◆ Textauszug ◆

________________

Generell gilt: Es droht nicht der Untergang des Abendlandes, wenn ein Tempolimit eingeführt wird. Deutschland ist die einzige Industrienation ohne eine solche allgemeine Tempobremse. Viele, die im Ausland erlebt haben, wie dort der Verkehr auf Autobahnen meist entspannter und weniger aggressiv abläuft als bei uns, finden das für eine hochentwickelte Kulturnation auch angemessener als den hierzulande grassierenden PS-Stress.

In Bezug auf die Klima-Wirkung wiederum sind zwei Dinge zu betrachten. Erstens, was das bei plus/minus 130 abgeregelte Fahren direkt am Auspuff bringt. Und zweitens, welche Folgen das Limit für den Zuschnitt der zukünftigen Autoflotte haben wird.

Auch Befürworter der Tempobremse räumen ein, dass das CO2-Einsparpotenzial für ein 130er-Limit nicht genau erforscht ist. Das striktere Tempo 120 würde laut Umweltbundesamt jährlich etwa drei Millionen Tonnen des Treibhausgases einsparen, eine Reduktion um immerhin rund neun Prozent, bezogen auf die Emissionen auf den Autobahnen.

________________

◆ Rohdaten ◆
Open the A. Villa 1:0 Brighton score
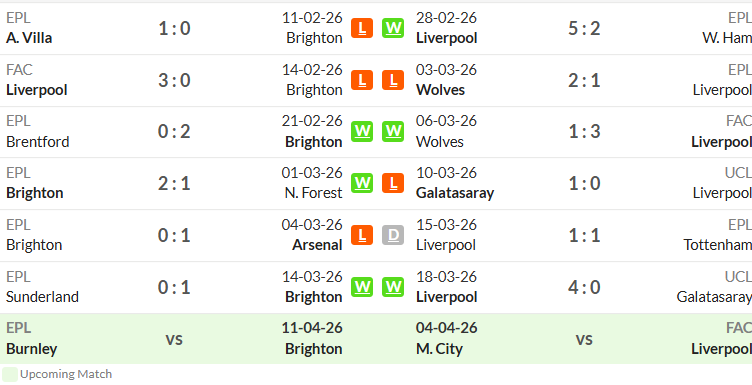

________________

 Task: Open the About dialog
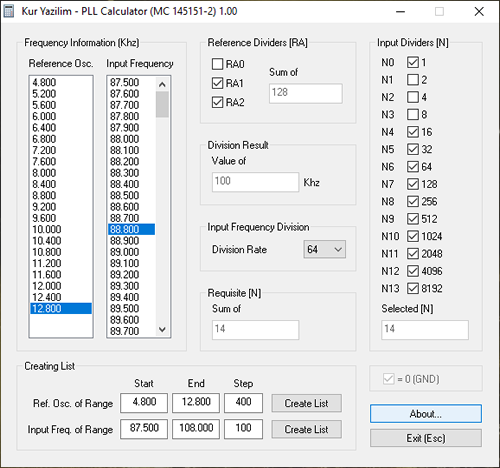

________________

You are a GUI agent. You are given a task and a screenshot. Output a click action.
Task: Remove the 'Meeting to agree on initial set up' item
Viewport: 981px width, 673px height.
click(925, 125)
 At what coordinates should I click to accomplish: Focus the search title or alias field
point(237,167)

________________

◆ Aufgabe ◆
Schreibe den Text über das Tempolimit im Anschluss an seinen letzten Satz weiter.

◆ Richtige Lösung ◆
Allerdings beruht diese Schätzung auf älteren Daten, und angesichts des starken Trends zu hoch motorisierten, schweren und schnell fahrenden Autos – siehe SUV-Boom – könnte der Effekt tatsächlich auch größer ausfallen. Experten schätzen daher, dass auch das mildere Tempo 130 durchaus einen bedeutsamen Beitrag liefern würde, um die Klimakurve noch zu kriegen. Zumal es nichts kostet, es einzuführen. Außer kluger, überzeugender Argumentation – und politischem Mut.

Sieben von zehn Frauen wollen ein Autobahn-Tempolimit

Viel spricht auch dafür, dass die Tempobremse ganz generell zur PS-Abrüstung auf den Straßen beitragen könnte. Die Autokonzerne müssten ihre Produkte künftig nicht mehr auf Spitzenleistungen trimmen, um Käufer zu finden – der Wettkampf auf den Autobahnen wäre ja entschärft. Pkw, die nicht mehr auf Tempo 200 oder 250 ausgelegt werden müssen, kommen mit weniger PS aus und sparen Gewicht.

Für die CO2-Bilanz der gesamten Flotte wäre das mittelfristig sehr positiv, gerade auch mit Blick auf die E-Mobilität. Schnelles, spurtstarkes Fahren lässt die Reichweiten der Batterieautos rasant zusammenschnurren. Wer hingen verhalten, aber flüssig unterwegs ist, muss erst später an die Steckdose.

Hinzu kommen zwei weitere wichtige Punkte: Fahren mit gleichmäßigerer Geschwindigkeit ohne lichthupende Raser zwischendrin senkt die Stau-Anfälligkeit sowie die Gefahr von schweren Unfällen.

Es ist schwer, mit solchen Argumenten bei den Scheuers dieser Welt durchzudringen, die noch in der "Freie-Fahrt-für-freie-Bürger"-Welt leben. Das macht sie nicht falsch, und es lohnt sich, dafür zu streiten. Die Mehrheit der Zeitgenossen ist zum Glück schon weiter.

Immerhin 52 Prozent der Bundesbürger befürworten laut einer Forsa-Umfrage ein generelles Tempolimit auf Autobahnen, bei den Frauen sind es sogar 70 Prozent. Tipp für Regierungschefin Angela Merkel (CDU): Wir hatten in Deutschland noch nie eine Bundesverkehrsministerin. Wäre mal Zeit dafür.